**TASK INSTRUCTIONS:** Here are some records. Print all of them exactly.

Collected data entries:

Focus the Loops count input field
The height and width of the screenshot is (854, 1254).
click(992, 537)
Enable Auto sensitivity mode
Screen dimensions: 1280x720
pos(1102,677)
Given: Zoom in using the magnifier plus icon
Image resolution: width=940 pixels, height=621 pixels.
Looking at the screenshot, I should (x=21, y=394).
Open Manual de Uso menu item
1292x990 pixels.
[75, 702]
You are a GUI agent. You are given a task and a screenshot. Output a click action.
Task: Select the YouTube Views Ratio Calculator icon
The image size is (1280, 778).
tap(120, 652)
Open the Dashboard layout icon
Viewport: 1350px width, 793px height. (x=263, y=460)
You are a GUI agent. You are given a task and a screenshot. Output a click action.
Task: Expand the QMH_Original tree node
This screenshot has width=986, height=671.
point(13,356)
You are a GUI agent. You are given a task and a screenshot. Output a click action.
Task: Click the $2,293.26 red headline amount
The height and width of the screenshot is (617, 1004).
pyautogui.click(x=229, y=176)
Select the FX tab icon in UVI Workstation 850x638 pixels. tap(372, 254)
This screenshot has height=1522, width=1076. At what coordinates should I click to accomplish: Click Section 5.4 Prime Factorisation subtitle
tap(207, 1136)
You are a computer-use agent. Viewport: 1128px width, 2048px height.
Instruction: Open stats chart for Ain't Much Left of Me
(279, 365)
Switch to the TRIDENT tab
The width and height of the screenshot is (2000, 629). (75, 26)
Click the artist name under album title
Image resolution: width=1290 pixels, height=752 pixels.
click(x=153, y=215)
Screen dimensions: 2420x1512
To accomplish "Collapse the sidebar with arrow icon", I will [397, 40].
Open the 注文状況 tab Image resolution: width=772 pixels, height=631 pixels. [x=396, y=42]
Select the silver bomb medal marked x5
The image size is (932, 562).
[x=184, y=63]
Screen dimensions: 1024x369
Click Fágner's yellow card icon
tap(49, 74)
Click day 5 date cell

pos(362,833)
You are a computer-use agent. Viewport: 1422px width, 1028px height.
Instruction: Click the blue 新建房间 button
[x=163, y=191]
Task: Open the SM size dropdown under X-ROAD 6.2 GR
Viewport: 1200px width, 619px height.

**EXPECTED ANSWER:**
Focus the Loops count input field
The height and width of the screenshot is (854, 1254).
click(992, 537)
Enable Auto sensitivity mode
Screen dimensions: 1280x720
pos(1102,677)
Given: Zoom in using the magnifier plus icon
Image resolution: width=940 pixels, height=621 pixels.
Looking at the screenshot, I should (x=21, y=394).
Open Manual de Uso menu item
1292x990 pixels.
[75, 702]
You are a GUI agent. You are given a task and a screenshot. Output a click action.
Task: Select the YouTube Views Ratio Calculator icon
The image size is (1280, 778).
tap(120, 652)
Open the Dashboard layout icon
Viewport: 1350px width, 793px height. (x=263, y=460)
You are a GUI agent. You are given a task and a screenshot. Output a click action.
Task: Expand the QMH_Original tree node
This screenshot has width=986, height=671.
point(13,356)
You are a GUI agent. You are given a task and a screenshot. Output a click action.
Task: Click the $2,293.26 red headline amount
The height and width of the screenshot is (617, 1004).
pyautogui.click(x=229, y=176)
Select the FX tab icon in UVI Workstation 850x638 pixels. tap(372, 254)
This screenshot has height=1522, width=1076. At what coordinates should I click to accomplish: Click Section 5.4 Prime Factorisation subtitle
tap(207, 1136)
You are a computer-use agent. Viewport: 1128px width, 2048px height.
Instruction: Open stats chart for Ain't Much Left of Me
(279, 365)
Switch to the TRIDENT tab
The width and height of the screenshot is (2000, 629). (75, 26)
Click the artist name under album title
Image resolution: width=1290 pixels, height=752 pixels.
click(x=153, y=215)
Screen dimensions: 2420x1512
To accomplish "Collapse the sidebar with arrow icon", I will [397, 40].
Open the 注文状況 tab Image resolution: width=772 pixels, height=631 pixels. [x=396, y=42]
Select the silver bomb medal marked x5
The image size is (932, 562).
[x=184, y=63]
Screen dimensions: 1024x369
Click Fágner's yellow card icon
tap(49, 74)
Click day 5 date cell

pos(362,833)
You are a computer-use agent. Viewport: 1422px width, 1028px height.
Instruction: Click the blue 新建房间 button
[x=163, y=191]
Task: Open the SM size dropdown under X-ROAD 6.2 GR
Viewport: 1200px width, 619px height.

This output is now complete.